Today’s adventure takes us to Pisa, about an hour’s drive from our hotel. It is only 35 miles or so, but we’ve learned that driving anywhere here takes much longer than expected. The roads are good, but unless you are on the freeway, there are small towns every few miles and through each one you slow to a crawl. They also have the most confusing collection of traffic circles I have seen anywhere. Without Google Maps, we’d be totally screwed.
The slower speeds aren’t necessarily a barrier though given that we are driving a glorified golf cart. On the bright side, it gets excellent gas mileage and, once you open to sun roof, there’s plenty of head room.

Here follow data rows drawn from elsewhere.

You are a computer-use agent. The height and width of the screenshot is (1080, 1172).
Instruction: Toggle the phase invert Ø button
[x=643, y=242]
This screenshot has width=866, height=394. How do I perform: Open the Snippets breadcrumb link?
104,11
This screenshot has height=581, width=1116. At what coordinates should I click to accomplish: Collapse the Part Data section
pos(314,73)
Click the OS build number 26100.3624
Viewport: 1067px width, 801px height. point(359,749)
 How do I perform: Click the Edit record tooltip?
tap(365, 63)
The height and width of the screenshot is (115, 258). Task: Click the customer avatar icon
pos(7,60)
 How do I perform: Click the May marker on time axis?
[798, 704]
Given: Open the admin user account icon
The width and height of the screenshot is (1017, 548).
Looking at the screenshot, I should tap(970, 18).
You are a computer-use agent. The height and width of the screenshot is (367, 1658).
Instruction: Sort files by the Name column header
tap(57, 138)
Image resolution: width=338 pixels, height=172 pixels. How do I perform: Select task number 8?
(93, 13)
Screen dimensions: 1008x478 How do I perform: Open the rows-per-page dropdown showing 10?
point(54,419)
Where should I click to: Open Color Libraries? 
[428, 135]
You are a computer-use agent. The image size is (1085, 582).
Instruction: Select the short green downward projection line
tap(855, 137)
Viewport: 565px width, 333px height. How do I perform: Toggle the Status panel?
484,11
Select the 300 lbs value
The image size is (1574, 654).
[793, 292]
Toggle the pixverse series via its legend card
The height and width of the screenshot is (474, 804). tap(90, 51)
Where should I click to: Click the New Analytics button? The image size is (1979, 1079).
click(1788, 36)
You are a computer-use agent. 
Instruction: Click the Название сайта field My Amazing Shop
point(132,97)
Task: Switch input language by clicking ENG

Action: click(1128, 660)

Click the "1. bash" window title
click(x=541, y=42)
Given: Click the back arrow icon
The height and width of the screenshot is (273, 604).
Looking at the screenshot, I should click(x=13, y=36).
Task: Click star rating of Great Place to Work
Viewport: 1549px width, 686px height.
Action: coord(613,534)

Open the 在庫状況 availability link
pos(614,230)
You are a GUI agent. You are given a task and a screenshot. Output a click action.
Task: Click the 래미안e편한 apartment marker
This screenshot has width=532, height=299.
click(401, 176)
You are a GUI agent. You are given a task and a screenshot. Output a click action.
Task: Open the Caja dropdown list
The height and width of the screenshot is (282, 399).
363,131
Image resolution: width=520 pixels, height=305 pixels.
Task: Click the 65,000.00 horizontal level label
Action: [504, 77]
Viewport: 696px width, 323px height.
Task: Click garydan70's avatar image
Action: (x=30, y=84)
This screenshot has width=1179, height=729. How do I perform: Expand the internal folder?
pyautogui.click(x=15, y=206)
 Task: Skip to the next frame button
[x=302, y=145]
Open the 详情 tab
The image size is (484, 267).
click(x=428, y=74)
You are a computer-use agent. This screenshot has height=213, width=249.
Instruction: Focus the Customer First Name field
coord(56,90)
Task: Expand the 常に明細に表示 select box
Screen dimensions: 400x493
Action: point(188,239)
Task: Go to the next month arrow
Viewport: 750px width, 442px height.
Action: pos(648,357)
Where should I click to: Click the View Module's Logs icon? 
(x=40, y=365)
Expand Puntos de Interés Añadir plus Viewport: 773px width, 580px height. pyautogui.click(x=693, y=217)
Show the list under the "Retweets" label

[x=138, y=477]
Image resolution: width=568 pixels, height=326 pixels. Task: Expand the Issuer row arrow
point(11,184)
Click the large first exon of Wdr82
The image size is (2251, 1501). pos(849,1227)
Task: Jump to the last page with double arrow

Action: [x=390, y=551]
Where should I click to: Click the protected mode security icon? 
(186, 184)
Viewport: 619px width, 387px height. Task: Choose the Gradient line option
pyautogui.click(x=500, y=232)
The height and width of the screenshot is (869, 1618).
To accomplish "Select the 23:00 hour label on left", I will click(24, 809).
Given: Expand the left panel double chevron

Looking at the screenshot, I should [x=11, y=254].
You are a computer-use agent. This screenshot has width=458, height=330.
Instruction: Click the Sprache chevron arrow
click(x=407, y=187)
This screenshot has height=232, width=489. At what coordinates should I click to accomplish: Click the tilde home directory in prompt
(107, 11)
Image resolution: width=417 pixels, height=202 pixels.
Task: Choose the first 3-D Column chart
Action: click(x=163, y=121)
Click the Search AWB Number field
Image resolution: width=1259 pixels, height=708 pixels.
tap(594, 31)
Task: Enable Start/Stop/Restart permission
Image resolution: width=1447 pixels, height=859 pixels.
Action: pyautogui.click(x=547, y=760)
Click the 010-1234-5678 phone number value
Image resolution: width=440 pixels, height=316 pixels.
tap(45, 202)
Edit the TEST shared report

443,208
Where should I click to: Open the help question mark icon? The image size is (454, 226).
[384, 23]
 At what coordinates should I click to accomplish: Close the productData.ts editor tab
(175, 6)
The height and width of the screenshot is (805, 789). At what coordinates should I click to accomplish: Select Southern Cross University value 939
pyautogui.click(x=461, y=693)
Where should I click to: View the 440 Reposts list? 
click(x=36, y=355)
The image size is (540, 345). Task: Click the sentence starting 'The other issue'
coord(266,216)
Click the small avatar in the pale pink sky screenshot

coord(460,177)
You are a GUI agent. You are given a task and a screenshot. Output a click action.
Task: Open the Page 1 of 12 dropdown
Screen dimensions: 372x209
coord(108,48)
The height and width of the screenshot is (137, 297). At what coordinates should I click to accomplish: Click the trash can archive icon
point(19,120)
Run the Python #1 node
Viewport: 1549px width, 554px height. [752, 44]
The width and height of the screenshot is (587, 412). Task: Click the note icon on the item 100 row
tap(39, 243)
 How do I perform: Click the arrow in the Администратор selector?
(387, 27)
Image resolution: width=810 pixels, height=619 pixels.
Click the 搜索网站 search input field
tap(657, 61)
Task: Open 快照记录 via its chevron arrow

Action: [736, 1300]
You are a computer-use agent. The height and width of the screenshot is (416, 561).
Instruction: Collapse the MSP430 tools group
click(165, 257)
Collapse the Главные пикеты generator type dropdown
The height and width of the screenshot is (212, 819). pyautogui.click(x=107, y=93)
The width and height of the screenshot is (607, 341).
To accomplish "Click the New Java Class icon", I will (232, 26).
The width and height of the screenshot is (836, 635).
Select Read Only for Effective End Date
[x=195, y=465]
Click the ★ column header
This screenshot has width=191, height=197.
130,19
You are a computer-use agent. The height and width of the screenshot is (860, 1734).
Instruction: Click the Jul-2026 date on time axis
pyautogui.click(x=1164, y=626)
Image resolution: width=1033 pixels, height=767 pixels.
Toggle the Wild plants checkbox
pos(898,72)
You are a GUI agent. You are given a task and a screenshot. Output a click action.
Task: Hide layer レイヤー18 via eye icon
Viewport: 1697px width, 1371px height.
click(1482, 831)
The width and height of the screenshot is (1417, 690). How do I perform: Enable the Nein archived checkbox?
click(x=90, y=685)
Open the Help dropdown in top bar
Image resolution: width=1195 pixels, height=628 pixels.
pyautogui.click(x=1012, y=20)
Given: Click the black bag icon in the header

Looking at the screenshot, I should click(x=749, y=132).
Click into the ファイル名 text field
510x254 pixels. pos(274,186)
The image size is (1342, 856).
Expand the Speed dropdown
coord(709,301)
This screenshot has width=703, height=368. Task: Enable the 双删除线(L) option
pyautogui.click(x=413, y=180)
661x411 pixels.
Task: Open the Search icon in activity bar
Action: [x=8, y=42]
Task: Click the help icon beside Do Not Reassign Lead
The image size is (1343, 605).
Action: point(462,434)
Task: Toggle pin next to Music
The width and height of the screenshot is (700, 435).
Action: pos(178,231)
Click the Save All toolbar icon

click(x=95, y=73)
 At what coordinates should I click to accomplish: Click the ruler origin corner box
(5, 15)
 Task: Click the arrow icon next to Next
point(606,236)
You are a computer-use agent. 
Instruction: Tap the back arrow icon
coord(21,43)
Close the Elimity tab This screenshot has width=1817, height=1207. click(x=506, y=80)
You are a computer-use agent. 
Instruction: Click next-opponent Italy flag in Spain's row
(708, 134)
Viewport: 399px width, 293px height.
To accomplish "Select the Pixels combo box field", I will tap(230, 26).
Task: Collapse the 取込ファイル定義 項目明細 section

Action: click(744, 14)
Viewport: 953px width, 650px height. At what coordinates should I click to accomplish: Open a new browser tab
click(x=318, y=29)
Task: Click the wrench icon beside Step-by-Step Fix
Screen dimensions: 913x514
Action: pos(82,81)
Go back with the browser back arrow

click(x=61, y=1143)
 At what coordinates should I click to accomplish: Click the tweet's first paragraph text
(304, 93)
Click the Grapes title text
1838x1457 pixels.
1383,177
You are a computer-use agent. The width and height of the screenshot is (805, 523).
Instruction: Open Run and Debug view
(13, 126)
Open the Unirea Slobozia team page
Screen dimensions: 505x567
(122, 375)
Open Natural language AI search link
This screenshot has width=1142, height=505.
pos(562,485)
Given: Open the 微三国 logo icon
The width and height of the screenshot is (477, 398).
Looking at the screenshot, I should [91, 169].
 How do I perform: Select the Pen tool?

The drive to Pisa is uneventful and, in a few spots where the scenery stands out, even quite pleasant. After all the effort though, we’re a little discouraged to see this we’ve come on a bad day. Nowhere in our guide books did it tell us to check the status before making the trip.
Entering the old city we’re happy to see things are still off-kilter as expected. When they say “leaning”, they really aren’t kidding. People much smarter than me can probably explain the physics for why this sucker is even still standing (and we’re seeing it after they already tilted it back almost 25% of the way), but on a windy day I know which side I’m walking on.
You can walk the 300ish steps to the top, but you need to ticket which gives you access at a specific time. While we are waiting, we check out the church. No surprise that it is over the top.
When our allotted time finally arrives, we head up the winding, noticeably slopped, staircase until we emerge at the top. The views are fantastic, but as you walk the perimeter your body constantly tells you that something isn’t quite right.
Next to the tower is a small museum that is focused mostly on the history of the church and the original sculptures that decorated it. After the museums we’ve been to in the past few days it doesn’t hold our attention as much as it otherwise might, but we find a jewel in the form of an empty courtyard where we can take a bit of a break from the noise and activity of the crowds. It also provides a great spot for a photo without having to shoot around the ever-present group of duck-lipped teenage girls who all think they are Instagram models.
We’ve been told that, aside from the tower, there isn’t a whole lot to do in Pisa and, having checked that box, the advice seems pretty accurate. We wander through a few shots, stop for some gelato (of course), and pop into the market for some essentials.
We see postcards of the tower all lit up and, since it is fairly close to sunset figure it is worth holding out for a bit longer. We grab dinner and then settle in on the steps of the church, waiting for the big event. And waiting. And waiting.
The good news is that the fully illuminated tower looks amazing.
The bad news is they only light it up once a year. On June 16th.